Here is an example. If you charge $1,000 on a credit card and you fail to pay the balance off that month, you will then be charged interest, which is then added to whatever balance remains unpaid. Your new balance is the sum of the unpaid balance from the prior month, interest charges, fees (if any), and new charges of merchandise minus payments and credits.

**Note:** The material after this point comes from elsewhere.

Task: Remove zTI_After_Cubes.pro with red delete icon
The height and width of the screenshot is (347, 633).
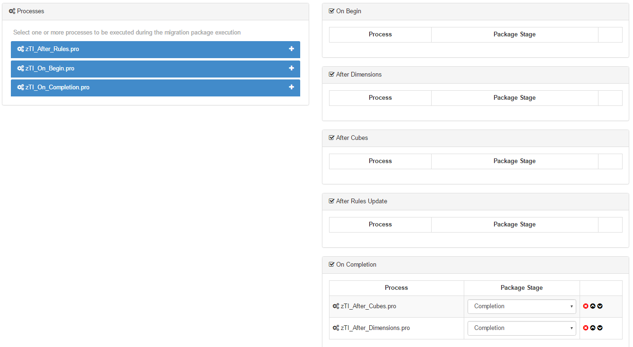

This is an overly simplistic example since it does not factor in the exact payment, which you would have presumably made on the account, but it helps to give you a better idea of how interest is calculated. For every month that you don’t pay your balance in full some amount of interest is applied, which can cause your balance to increase very quickly depending on the interest rate.

The CARD Act Helps

The aforementioned CARD Act has helped to clarify the cost of carrying credit card debt by requiring a clear disclosure of the costs. The next time you get a credit card statement you may notice a box like the one below. This box is required on every credit card statement and has been since 2011.

The information in this “Minimum Payment Warning” is meant to clearly communicate how costly interest can become if you make small payments on your credit card balance and just how long it can take to pay off the debt.

In the example below it would take 18 years from the cardholder to pay off his balance if he just made the minimum payment each month. And, it would cost him $13,755 in interest fees by making only the minimum payment.